Written instruction 1:
In the Nikola stock article, what all-time high does NKLA stock sit more than 80% below?

Excerpted text:

──────────

Plus, NKLA stock has traversed above a downward-sloping 50-day moving average. Bullish.
Clearly, global interest in hydrogen fuel is attracting investor interest in Nikola stock.
In mid-April, the company unveiled plans to create a hydrogen pipeline network in Germany with its partners CNH Industrial (CNHI) and OGE, which operates natural gas pipelines in the European economic powerhouse. And on April 29, Nikola (NKLA) announced a deal with TravelCenters of America (TA) to install hydrogen refueling stations for heavy-duty trucks at two sites in California. These sites may begin operation as early as the first quarter of 2023.
The stock vaulted 475% after breaking out of a cup-without-handle chart pattern with a 16.35 buy point in early May 2020. But today, NKLA stock is still in the early innings of recovery after making a grand swan dive.
Is NKLA Stock Healthy?
Following the late-February report on fourth-quarter results, Nikola lost support at the key 10-week moving average. NKLA stock is trying to rebound off 52-week lows but is submerged more than 80% below an all-time high of 93.99.
At this stage, even after recent gains, NKLA would need to rally more than 520% to simply return to that all-time peak.
Amid recent gains, Nikola’s market value of $5.9 billion puts it solidly back into midcap stock territory. Surely, it can be tempting to buy at „bargain-basement“ prices and try to hold for the long pull.
But for those seeking the best growth stocks, is NKLA stock a buy now?
Nikola Corporate History
This story will examine the stock through the lens of IBD’s time-tested, research-driven CAN SLIM method, a seven-point paradigm for successful stock picking.

──────────

Written instruction 2:
Copy the stretch of records from their start through the line containing "Универзитетске библиотеке „Светозар", both ends included, with every line kept, requests too. Add 127 to each number in the coordinate answers.

──────────

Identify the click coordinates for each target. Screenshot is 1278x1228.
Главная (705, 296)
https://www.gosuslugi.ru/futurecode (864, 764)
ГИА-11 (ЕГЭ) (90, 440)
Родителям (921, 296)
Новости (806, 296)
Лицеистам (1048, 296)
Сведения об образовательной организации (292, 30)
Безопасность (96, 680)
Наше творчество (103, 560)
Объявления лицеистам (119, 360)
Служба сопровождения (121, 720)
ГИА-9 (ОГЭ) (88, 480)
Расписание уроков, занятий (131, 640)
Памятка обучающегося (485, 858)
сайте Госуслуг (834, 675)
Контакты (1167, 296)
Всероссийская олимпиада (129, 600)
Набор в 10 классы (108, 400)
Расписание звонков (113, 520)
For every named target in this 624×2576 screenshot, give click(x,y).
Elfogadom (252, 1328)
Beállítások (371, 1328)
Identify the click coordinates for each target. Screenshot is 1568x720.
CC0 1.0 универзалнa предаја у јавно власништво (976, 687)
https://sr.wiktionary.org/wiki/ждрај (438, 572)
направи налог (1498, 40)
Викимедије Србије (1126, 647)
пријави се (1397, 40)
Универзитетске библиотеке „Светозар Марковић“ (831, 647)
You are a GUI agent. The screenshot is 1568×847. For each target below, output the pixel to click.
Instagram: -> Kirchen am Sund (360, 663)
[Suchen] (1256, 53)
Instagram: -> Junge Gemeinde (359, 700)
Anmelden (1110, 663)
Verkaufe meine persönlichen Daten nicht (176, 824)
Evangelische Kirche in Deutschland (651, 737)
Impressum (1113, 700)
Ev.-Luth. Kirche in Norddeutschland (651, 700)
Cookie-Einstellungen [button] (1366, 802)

──────────

Expected answer 1:
An all-time high of 93.99.

Expected answer 2:
Identify the click coordinates for each target. Screenshot is 1278x1228.
Главная (832, 423)
https://www.gosuslugi.ru/futurecode (991, 891)
ГИА-11 (ЕГЭ) (217, 567)
Родителям (1048, 423)
Новости (933, 423)
Лицеистам (1175, 423)
Сведения об образовательной организации (419, 157)
Безопасность (223, 807)
Наше творчество (230, 687)
Объявления лицеистам (246, 487)
Служба сопровождения (248, 847)
ГИА-9 (ОГЭ) (215, 607)
Расписание уроков, занятий (258, 767)
Памятка обучающегося (612, 985)
сайте Госуслуг (961, 802)
Контакты (1294, 423)
Всероссийская олимпиада (256, 727)
Набор в 10 классы (235, 527)
Расписание звонков (240, 647)
For every named target in this 624×2576 screenshot, give click(x,y).
Elfogadom (379, 1455)
Beállítások (498, 1455)
Identify the click coordinates for each target. Screenshot is 1568x720.
CC0 1.0 универзалнa предаја у јавно власништво (1103, 814)
https://sr.wiktionary.org/wiki/ждрај (565, 699)
направи налог (1625, 167)
Викимедије Србије (1253, 774)
пријави се (1524, 167)
Универзитетске библиотеке „Светозар Марковић“ (958, 774)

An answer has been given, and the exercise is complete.